While Russia has been working hard to build the Nord Stream pipeline (already under construction) and sign transit deals with the countries that would host the planned South Stream, the European Union has made massive efforts to diversify gas supplies. Concerns within the EU over the ever increasing dependence on Russian gas have been strong, with Russia accused of using natural gas for political leverage. The EU has been working to build the proposed Nabucco pipeline but has had a hard time figuring out who could provide enough supplies to make it function and make the project commercially successful.

According to the declaration, the capacity of the Ukrainian pipeline network will be expanded by 60 billion cubic meters, putting Europe’s intention to snub Russia as its leading gas supplier into question, since Ukrainian pipelines can only transport Russian gas.
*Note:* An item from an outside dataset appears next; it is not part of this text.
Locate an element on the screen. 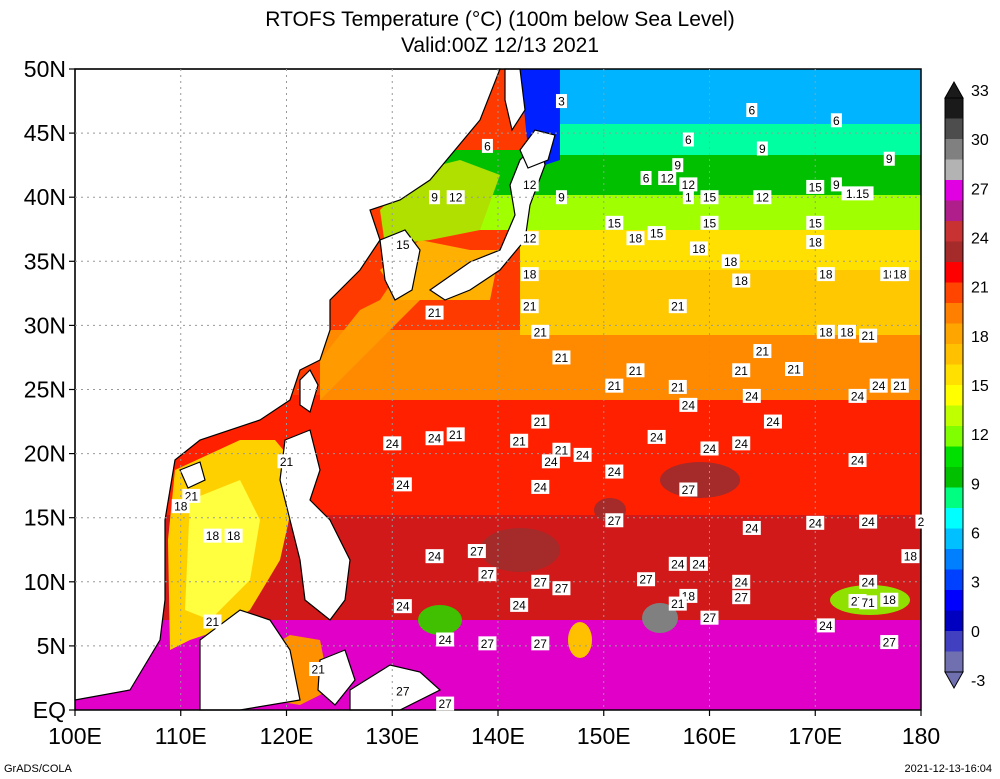 This screenshot has width=1000, height=779. lon-label: 100E is located at coordinates (75, 736).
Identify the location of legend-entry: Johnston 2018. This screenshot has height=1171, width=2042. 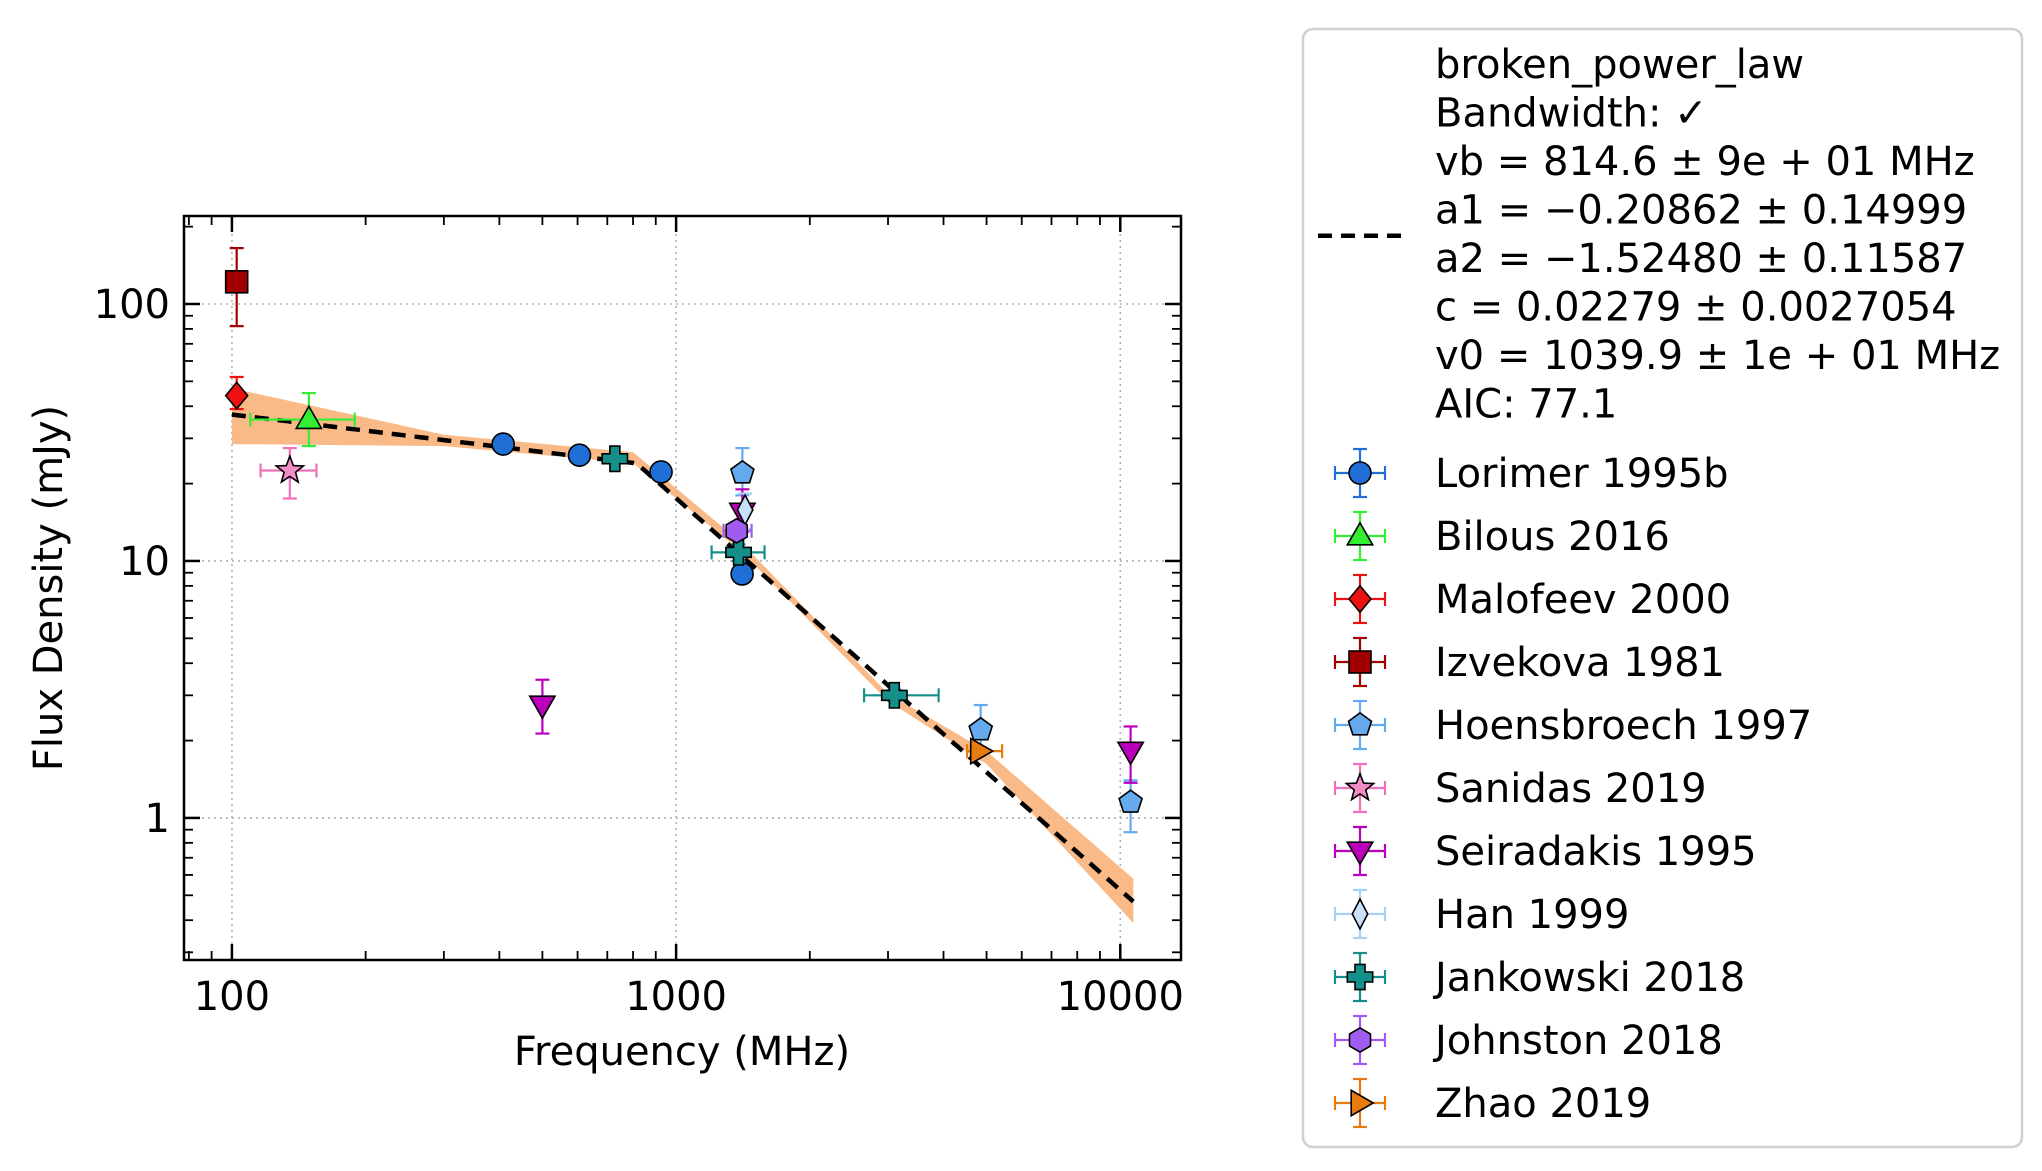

One possible explanation is Europe’s desperation to find enough gas for Nabucco. Recently, speculations have appeared that Russia might even be invited to provide gas for the pipeline.

Experts say that the agreement makes sense for both sides, but for reasons that have little to do with gas. “This declaration is a bilateral political product. Their motives are clear. The European Commission’s mandate will be up in the fall, and they’ll have to make some kind of a report. [Comissioner for Energy Andris] Piebalgs will have to explain what he has done and how he reacted to Russia’s gas row with Ukraine. He’s going to present this memorandum to show that Europe can now control Ukraine’s gas transit system, and be safe from Russia’s energy blackmail. Yushchenko will say he secured the funding for the modernization,” said Konstantin Simonov, the Head of the National Energy Security Fund.

But there is one nuance that makes both of the sides’ intention to follow through with this plan questionable. The investments that would have to be made to implement this plan were also discussed in Brussels. Ukraine was set to receive ?2.5 billion in aid to finance the modernization, but this plan was later scrapped. Ukraine is now supposed to receive $2.5 billion, but as an investment rather than financial aid. Whether Ukraine will be able to pay this money back is a great concern. “I don’t think Russia will lose out if the capacity of these pipelines in increased. However, it’s not going to happen, as nobody is going to give them the money. It is a bit strange that we’re discussing this project as something that will be put into action. I think there is no reason to think that it will actually be carried out,” said Simonov.